# Finding the Critical Point(negative square root)

1. Nov 5, 2014

### Luscinia

1. The problem statement, all variables and given/known data
Find the critical points for the function g(x, y, z) = x3+xy2+x2+y2+3z2.

2. Relevant equations

3. The attempt at a solution
I've come up with the following 3 equations (derivatives set so that they are equal to 0)
(1) 3x2+y2+2x=0
(2) 2xy+2y=0
(3) 6z=0

From (3),
z=0​
From (2),
2y(x)+2y(1)=0
x+1=0
x=-1​
From (1) using what I have obtained from (2),
3(-1)2+y2+2(-1)=0
3-2+y2=0
1=-y2
y2=-1​
I do not know how I am supposed to isolate y in this case since square roots are supposed to be positive. Do I need to get i involved? If so, how?

2. Nov 5, 2014

### pasmith

From (2) you have two possibilities: $0 = 2xy + 2y = 2y(x + 1)$ so either $y = 0$ or $x = -1$ or both.

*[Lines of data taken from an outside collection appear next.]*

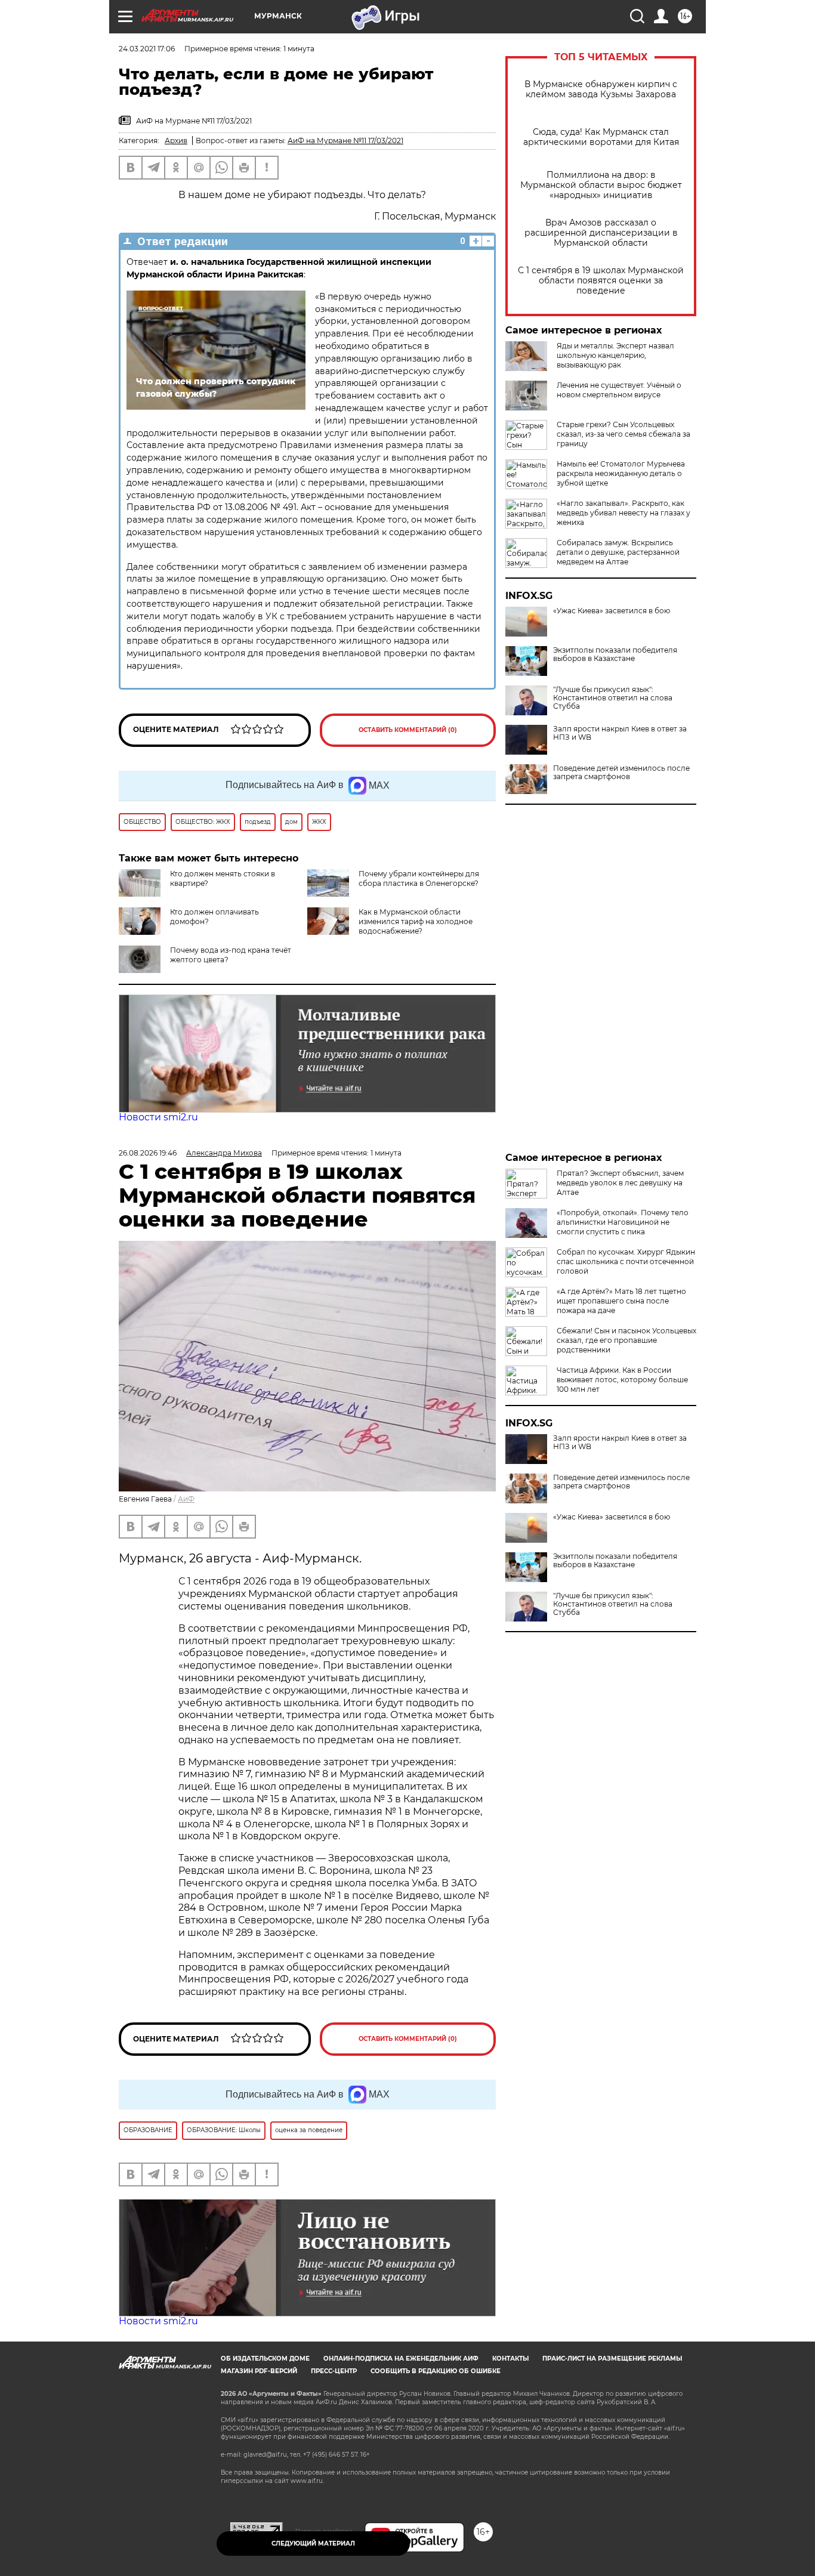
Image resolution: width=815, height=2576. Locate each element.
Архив (176, 140)
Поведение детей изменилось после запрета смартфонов (621, 772)
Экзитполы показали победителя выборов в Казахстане (615, 654)
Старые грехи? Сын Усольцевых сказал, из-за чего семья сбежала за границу (623, 434)
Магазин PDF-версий (259, 2371)
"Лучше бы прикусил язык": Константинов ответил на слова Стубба (612, 698)
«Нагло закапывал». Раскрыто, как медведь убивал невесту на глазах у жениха (623, 513)
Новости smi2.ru (158, 1117)
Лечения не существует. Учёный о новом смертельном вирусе (619, 390)
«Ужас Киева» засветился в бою (611, 611)
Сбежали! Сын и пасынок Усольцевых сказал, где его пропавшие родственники (626, 1340)
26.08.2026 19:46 (148, 1152)
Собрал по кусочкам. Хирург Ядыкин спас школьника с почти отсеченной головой (626, 1261)
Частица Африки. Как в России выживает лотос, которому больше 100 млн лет (622, 1380)
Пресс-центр (334, 2371)
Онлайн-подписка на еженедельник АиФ (400, 2358)
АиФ (186, 1498)
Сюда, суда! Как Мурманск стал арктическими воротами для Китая (601, 137)
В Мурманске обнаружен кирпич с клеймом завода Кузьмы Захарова (600, 89)
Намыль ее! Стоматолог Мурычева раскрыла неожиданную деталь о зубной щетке (621, 473)
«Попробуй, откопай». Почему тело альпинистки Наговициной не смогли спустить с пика (623, 1222)
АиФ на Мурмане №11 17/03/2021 (345, 140)
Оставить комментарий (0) (408, 730)
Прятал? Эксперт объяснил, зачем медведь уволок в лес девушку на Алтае (620, 1183)
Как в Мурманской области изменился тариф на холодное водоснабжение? (416, 921)
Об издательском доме (265, 2358)
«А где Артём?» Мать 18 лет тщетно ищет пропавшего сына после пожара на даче (621, 1301)
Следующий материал (313, 2543)
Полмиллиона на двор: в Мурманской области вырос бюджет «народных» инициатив (601, 185)
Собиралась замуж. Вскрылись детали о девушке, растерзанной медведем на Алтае (618, 552)
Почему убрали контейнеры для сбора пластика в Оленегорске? (419, 878)
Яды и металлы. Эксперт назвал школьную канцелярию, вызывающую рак (615, 355)
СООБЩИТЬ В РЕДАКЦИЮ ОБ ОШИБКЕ (436, 2371)
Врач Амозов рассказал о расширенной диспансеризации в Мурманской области (601, 233)
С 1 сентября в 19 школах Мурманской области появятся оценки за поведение (601, 280)
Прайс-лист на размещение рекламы (612, 2358)
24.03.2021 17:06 (147, 48)
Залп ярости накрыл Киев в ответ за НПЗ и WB (620, 733)
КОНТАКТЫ (510, 2358)
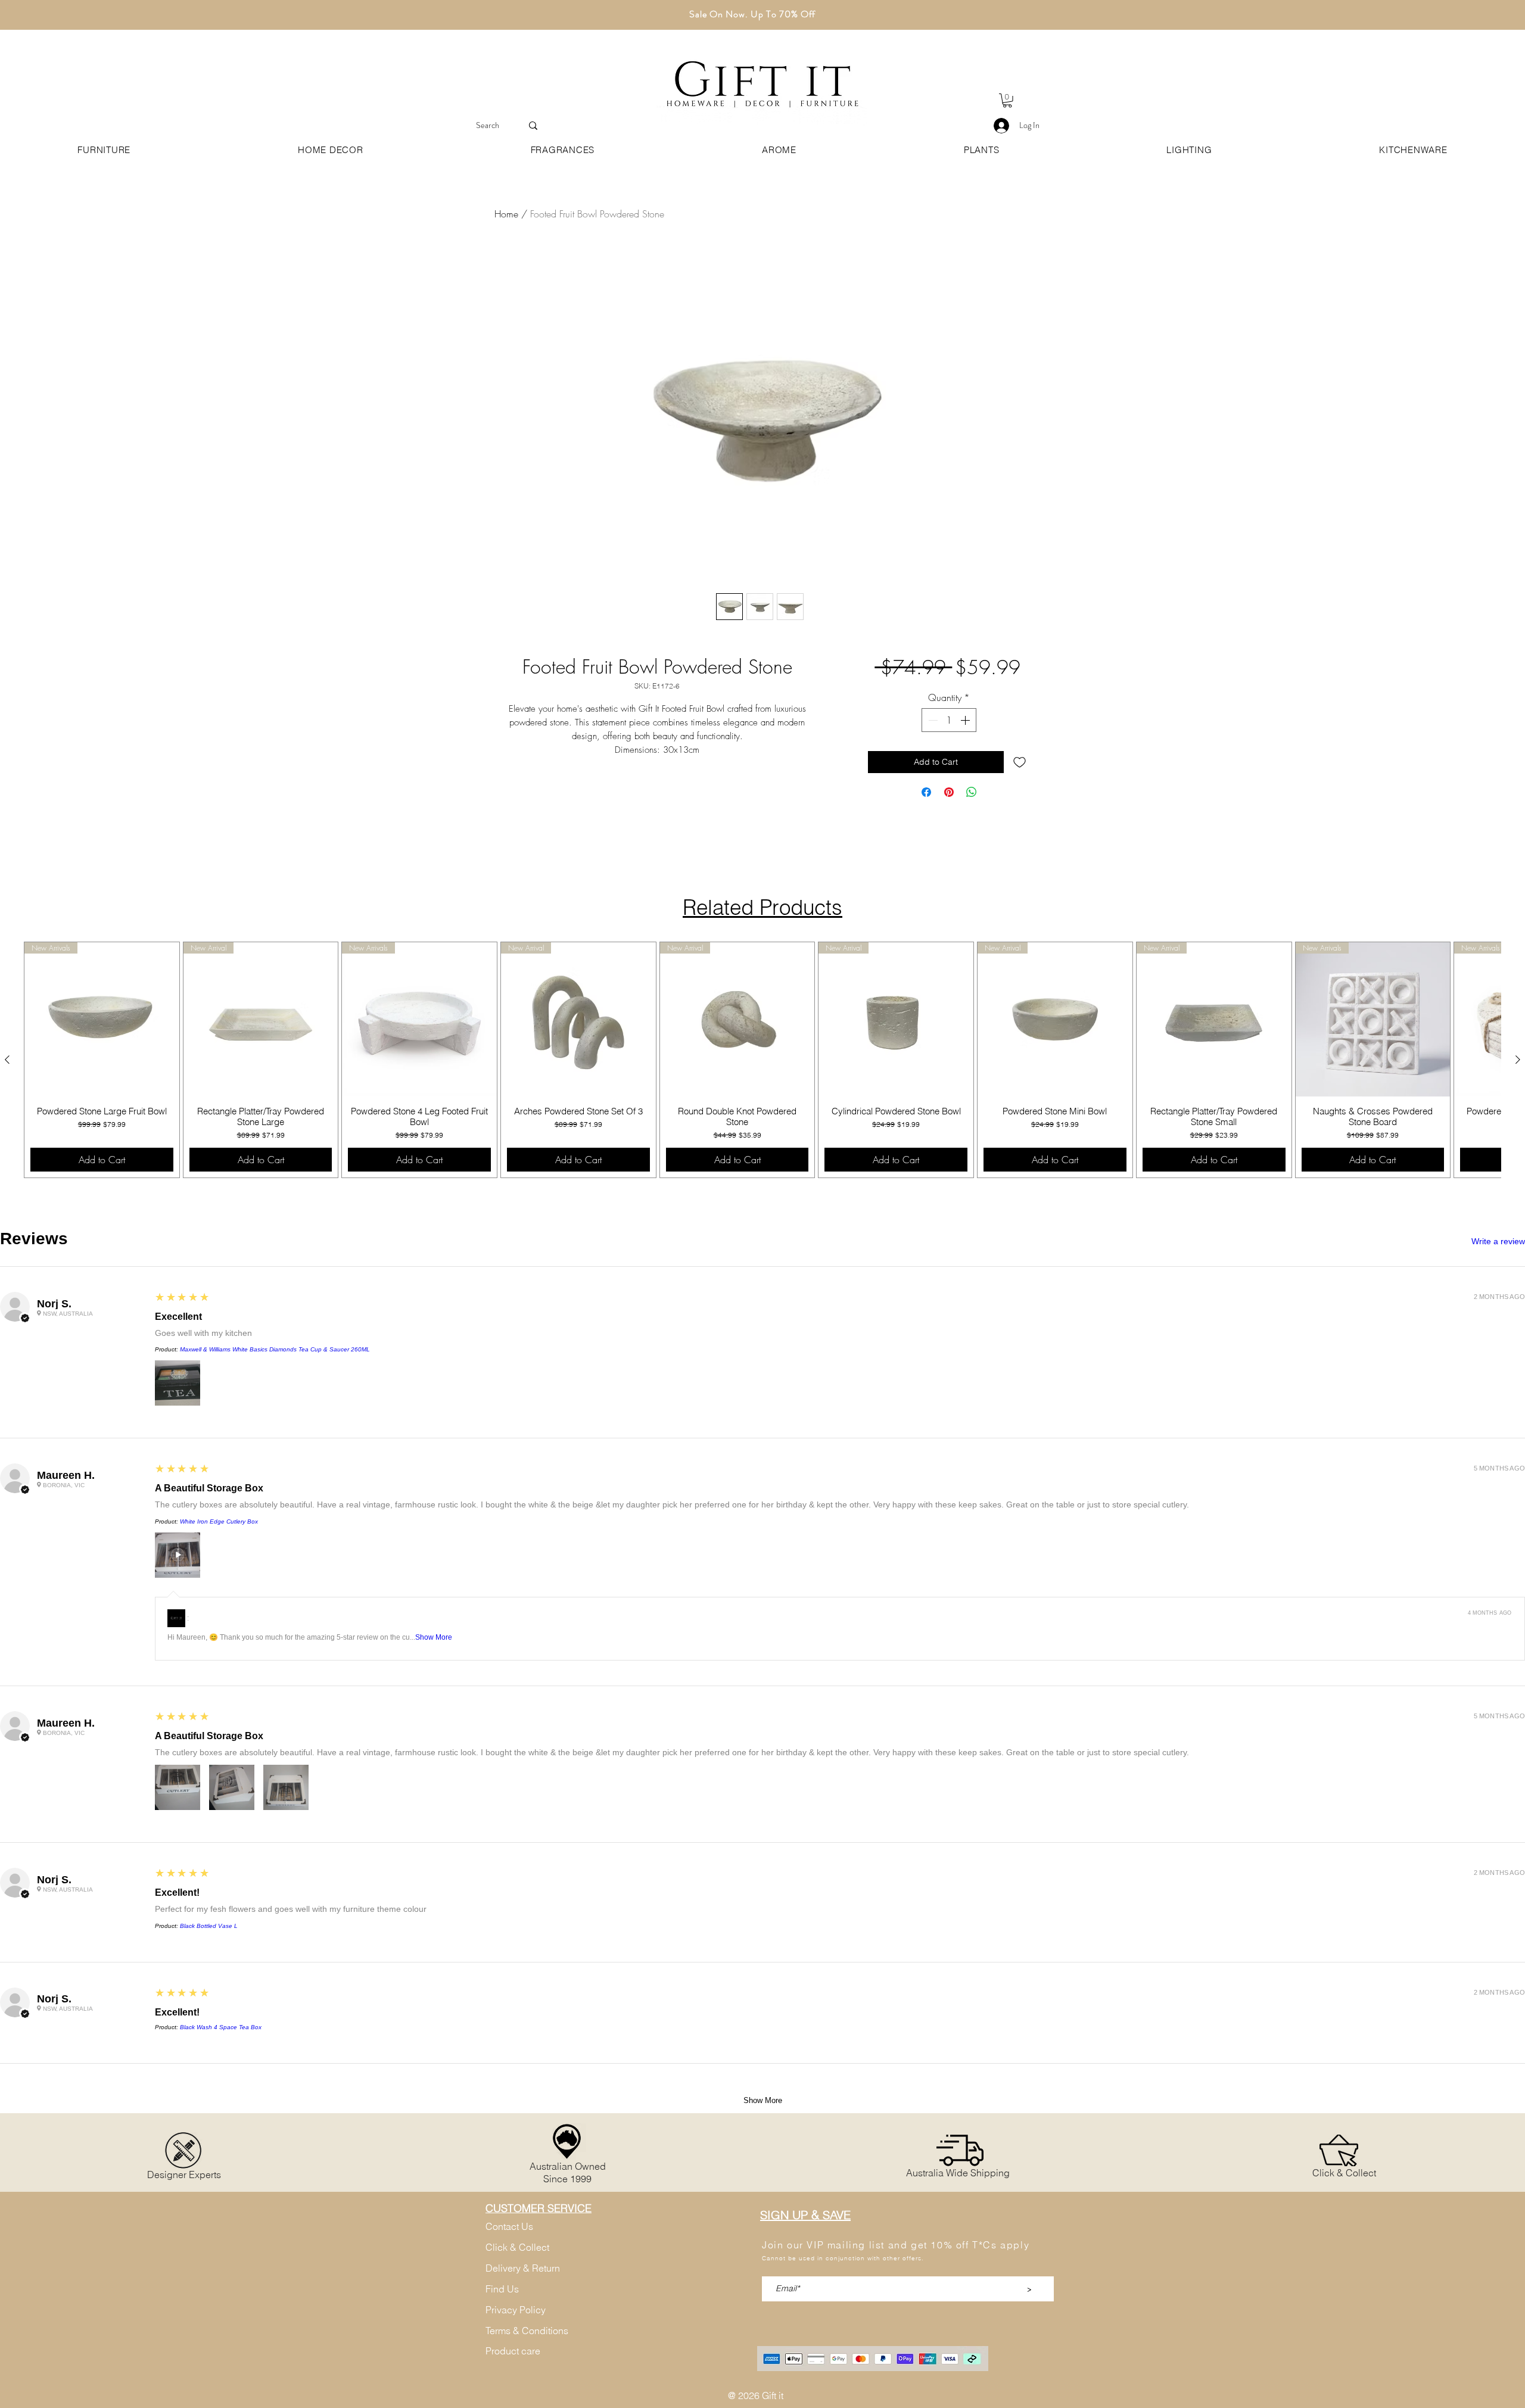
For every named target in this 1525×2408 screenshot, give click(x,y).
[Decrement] (931, 751)
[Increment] (966, 751)
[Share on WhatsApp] (971, 823)
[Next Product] (1518, 1059)
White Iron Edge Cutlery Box (219, 1521)
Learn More (955, 704)
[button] (1007, 101)
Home (506, 213)
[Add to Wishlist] (1020, 793)
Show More (433, 1637)
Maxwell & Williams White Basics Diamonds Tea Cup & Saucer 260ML (275, 1349)
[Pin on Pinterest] (949, 823)
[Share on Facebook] (926, 823)
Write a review (1498, 1241)
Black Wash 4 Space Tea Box (221, 2027)
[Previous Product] (7, 1059)
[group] (762, 1060)
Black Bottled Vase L (209, 1926)
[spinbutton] (949, 751)
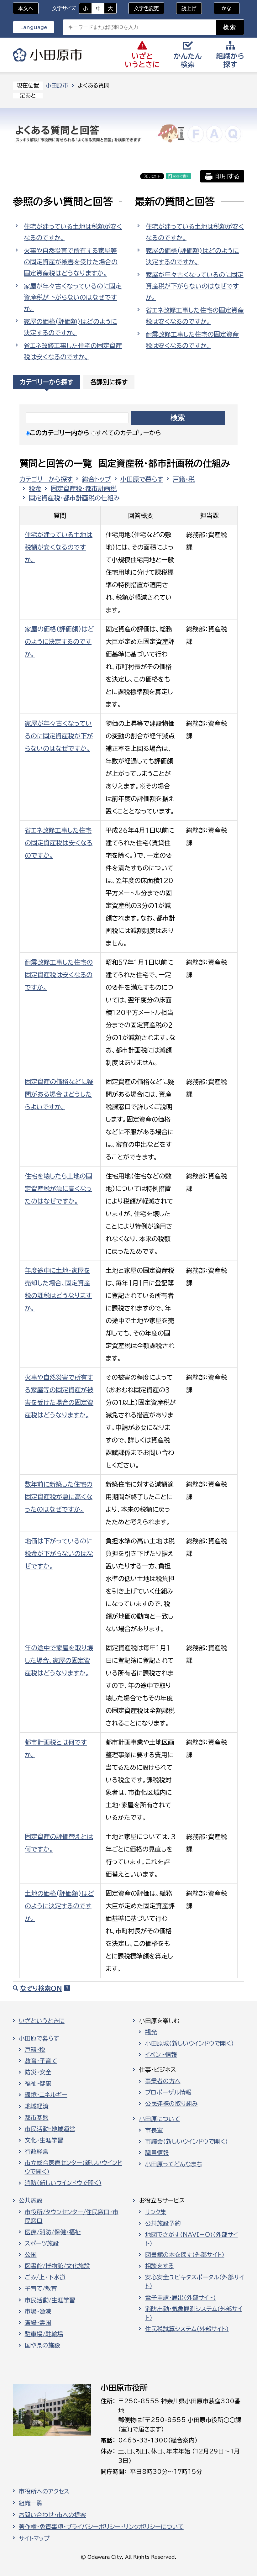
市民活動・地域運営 (50, 2129)
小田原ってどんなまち (173, 2164)
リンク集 (155, 2212)
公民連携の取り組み (171, 2103)
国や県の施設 (42, 2345)
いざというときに (42, 2021)
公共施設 (31, 2200)
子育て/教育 (41, 2288)
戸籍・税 (184, 479)
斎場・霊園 (38, 2323)
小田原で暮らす (141, 479)
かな (223, 8)
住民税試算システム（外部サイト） (187, 2329)
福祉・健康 (38, 2083)
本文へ (25, 8)
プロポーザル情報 (168, 2092)
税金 (35, 488)
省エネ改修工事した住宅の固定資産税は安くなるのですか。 (73, 351)
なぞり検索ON (41, 1988)
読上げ (189, 8)
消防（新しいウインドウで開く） (63, 2183)
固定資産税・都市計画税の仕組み (74, 498)
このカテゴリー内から (59, 432)
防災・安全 (38, 2072)
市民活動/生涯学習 (50, 2300)
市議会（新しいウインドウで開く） (186, 2141)
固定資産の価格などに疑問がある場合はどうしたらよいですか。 (59, 1094)
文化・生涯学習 (44, 2140)
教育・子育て (41, 2061)
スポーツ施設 (42, 2243)
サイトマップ (34, 2538)
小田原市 (47, 55)
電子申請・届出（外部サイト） (180, 2297)
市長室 (154, 2130)
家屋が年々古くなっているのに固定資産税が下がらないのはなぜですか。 (73, 297)
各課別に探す (109, 382)
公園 (31, 2254)
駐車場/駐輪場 (44, 2334)
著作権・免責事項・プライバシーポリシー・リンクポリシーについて (101, 2527)
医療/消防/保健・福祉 (53, 2232)
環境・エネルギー (46, 2095)
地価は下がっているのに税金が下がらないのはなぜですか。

You must also satisfy (1). You've shown that if $x = -1$ then (1) requires that $y^2 = -1$, so that doesn't give you a critical point. There remains the $y = 0$ possibility.

3. Nov 5, 2014

### Ray Vickson

$(2) \Longrightarrow 2y(x+1) = 0 \Longrightarrow y = 0 \; \text{or }\; x+1 = 0$.